The Importance of Integrating a Trauma Lens in Pre-Apprenticeship Training
Trauma results from an event, series of events, or set of circumstances. Trauma from systemic racism, abuse, neglect, poverty, and community violence can have lasting adverse effects on an individual’s functioning and well-being. Trauma has become even more prevalent during the COVID-19 pandemic and can impact opportunity youth and their ability to persist in pre-apprenticeship training.
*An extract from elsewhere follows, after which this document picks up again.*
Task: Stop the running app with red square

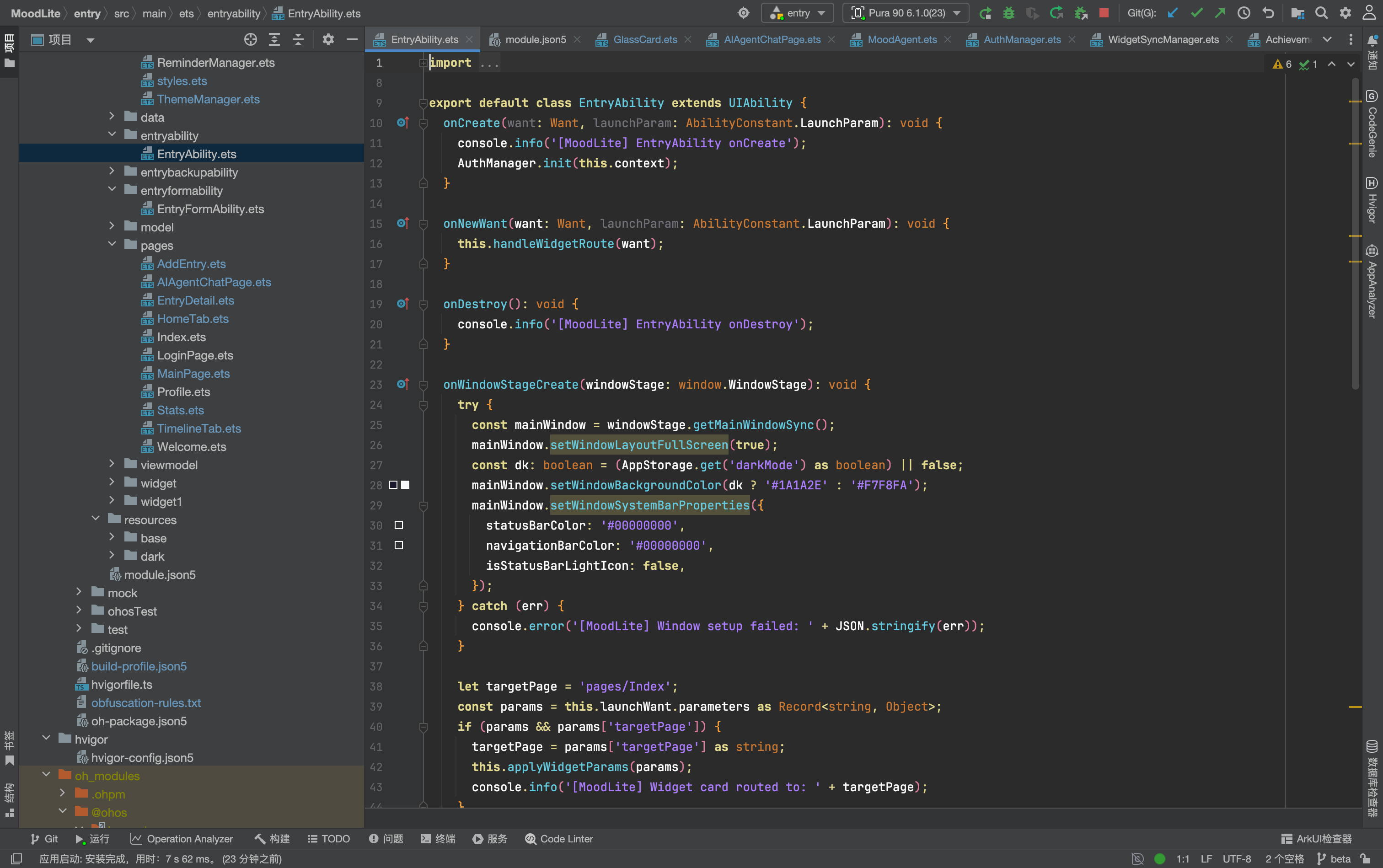Action: click(1104, 13)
Applying a trauma-informed or healing-centered lens does not mean that staff diagnose trauma or other behavioral health conditions. It does advocate taking a holistic approach, acknowledging we do not live, work, and learn in a vacuum, and helps pre-apprenticeships build supportive environments that are safe, inclusive, and productive for all participants. Using a trauma and healing-centered lens means creating ways to help participants build trust, skills for managing emotions, and a sense of self-worth in program systems and practices. Healing-centered practices can be especially impactful because they employ an asset-based approach that focuses on the strengths of young people and supports their agency in their own well-being and care. This redefines trauma so that rather than being defined as victims, young people are empowered and grounded in a sense of meaning and purpose.
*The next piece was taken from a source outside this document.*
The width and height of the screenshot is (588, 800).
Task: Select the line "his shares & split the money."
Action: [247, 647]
The Substance Abuse and Mental Health Services Administration (SAMHSA) has developed six principles of a trauma-informed approach that can be useful in program design. They include safety; trustworthiness and transparency; peer support; collaboration and mutuality; empowerment, voice, and choice; and cultural, historical, and gender issues. A trauma-informed approach includes having clear program guidelines in place; ensuring consistency of expectations, activities, and feedback; explicitly highlighting the impacts of structural racism and gender inequities; and offering opportunities for reflection. These align with inclusive best practices that benefit all participants.